Recorded data:
------------------------------------------------------------------------

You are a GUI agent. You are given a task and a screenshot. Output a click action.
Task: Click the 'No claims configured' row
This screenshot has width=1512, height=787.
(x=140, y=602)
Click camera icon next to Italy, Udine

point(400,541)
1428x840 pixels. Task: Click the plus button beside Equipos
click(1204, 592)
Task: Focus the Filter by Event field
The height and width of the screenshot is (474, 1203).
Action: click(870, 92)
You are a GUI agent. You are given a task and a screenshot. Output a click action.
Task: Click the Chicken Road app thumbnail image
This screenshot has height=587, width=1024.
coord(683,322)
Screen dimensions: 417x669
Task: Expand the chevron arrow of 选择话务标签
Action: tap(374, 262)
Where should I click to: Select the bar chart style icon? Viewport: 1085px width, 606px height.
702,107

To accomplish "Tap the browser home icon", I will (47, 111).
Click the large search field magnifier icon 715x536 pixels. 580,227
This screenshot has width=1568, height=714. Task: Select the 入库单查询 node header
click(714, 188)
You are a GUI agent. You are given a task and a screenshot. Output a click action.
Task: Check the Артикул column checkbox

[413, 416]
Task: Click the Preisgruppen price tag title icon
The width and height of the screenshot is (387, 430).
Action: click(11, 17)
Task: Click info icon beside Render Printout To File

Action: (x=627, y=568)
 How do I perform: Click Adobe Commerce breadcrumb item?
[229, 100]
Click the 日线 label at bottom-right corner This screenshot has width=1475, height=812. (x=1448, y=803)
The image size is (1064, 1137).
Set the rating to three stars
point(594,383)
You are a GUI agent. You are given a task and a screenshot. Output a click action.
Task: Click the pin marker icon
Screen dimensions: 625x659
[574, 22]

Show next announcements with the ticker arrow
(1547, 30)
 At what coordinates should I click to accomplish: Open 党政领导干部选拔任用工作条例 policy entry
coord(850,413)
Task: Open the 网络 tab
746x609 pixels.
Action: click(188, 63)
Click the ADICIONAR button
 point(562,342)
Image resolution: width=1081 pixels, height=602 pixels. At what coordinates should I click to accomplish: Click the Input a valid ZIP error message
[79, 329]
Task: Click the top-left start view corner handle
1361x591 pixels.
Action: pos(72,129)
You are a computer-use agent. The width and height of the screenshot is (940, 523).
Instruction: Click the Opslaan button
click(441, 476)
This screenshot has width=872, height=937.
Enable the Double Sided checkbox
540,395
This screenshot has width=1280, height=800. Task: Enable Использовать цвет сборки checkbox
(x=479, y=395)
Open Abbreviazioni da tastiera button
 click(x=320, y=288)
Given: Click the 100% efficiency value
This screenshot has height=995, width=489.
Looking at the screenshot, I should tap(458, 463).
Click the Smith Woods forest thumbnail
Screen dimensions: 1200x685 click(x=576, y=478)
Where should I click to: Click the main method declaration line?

------------------------------------------------------------------------

- _Instructions for the task_
Copy the records above. Leave out nothing.

- _Answer to the exercise_
You are a GUI agent. You are given a task and a screenshot. Output a click action.
Task: Click the 'No claims configured' row
This screenshot has width=1512, height=787.
(x=140, y=602)
Click camera icon next to Italy, Udine

point(400,541)
1428x840 pixels. Task: Click the plus button beside Equipos
click(1204, 592)
Task: Focus the Filter by Event field
The height and width of the screenshot is (474, 1203).
Action: click(870, 92)
You are a GUI agent. You are given a task and a screenshot. Output a click action.
Task: Click the Chicken Road app thumbnail image
This screenshot has height=587, width=1024.
coord(683,322)
Screen dimensions: 417x669
Task: Expand the chevron arrow of 选择话务标签
Action: tap(374, 262)
Where should I click to: Select the bar chart style icon? Viewport: 1085px width, 606px height.
702,107

To accomplish "Tap the browser home icon", I will (47, 111).
Click the large search field magnifier icon 715x536 pixels. 580,227
This screenshot has width=1568, height=714. Task: Select the 入库单查询 node header
click(714, 188)
You are a GUI agent. You are given a task and a screenshot. Output a click action.
Task: Check the Артикул column checkbox

[413, 416]
Task: Click the Preisgruppen price tag title icon
The width and height of the screenshot is (387, 430).
Action: click(11, 17)
Task: Click info icon beside Render Printout To File

Action: (x=627, y=568)
 How do I perform: Click Adobe Commerce breadcrumb item?
[229, 100]
Click the 日线 label at bottom-right corner This screenshot has width=1475, height=812. (x=1448, y=803)
The image size is (1064, 1137).
Set the rating to three stars
point(594,383)
You are a GUI agent. You are given a task and a screenshot. Output a click action.
Task: Click the pin marker icon
Screen dimensions: 625x659
[574, 22]

Show next announcements with the ticker arrow
(1547, 30)
 At what coordinates should I click to accomplish: Open 党政领导干部选拔任用工作条例 policy entry
coord(850,413)
Task: Open the 网络 tab
746x609 pixels.
Action: click(188, 63)
Click the ADICIONAR button
 point(562,342)
Image resolution: width=1081 pixels, height=602 pixels. At what coordinates should I click to accomplish: Click the Input a valid ZIP error message
[79, 329]
Task: Click the top-left start view corner handle
1361x591 pixels.
Action: pos(72,129)
You are a computer-use agent. The width and height of the screenshot is (940, 523).
Instruction: Click the Opslaan button
click(441, 476)
This screenshot has width=872, height=937.
Enable the Double Sided checkbox
540,395
This screenshot has width=1280, height=800. Task: Enable Использовать цвет сборки checkbox
(x=479, y=395)
Open Abbreviazioni da tastiera button
 click(x=320, y=288)
Given: Click the 100% efficiency value
This screenshot has height=995, width=489.
Looking at the screenshot, I should tap(458, 463).
Click the Smith Woods forest thumbnail
Screen dimensions: 1200x685 click(x=576, y=478)
Where should I click to: Click the main method declaration line?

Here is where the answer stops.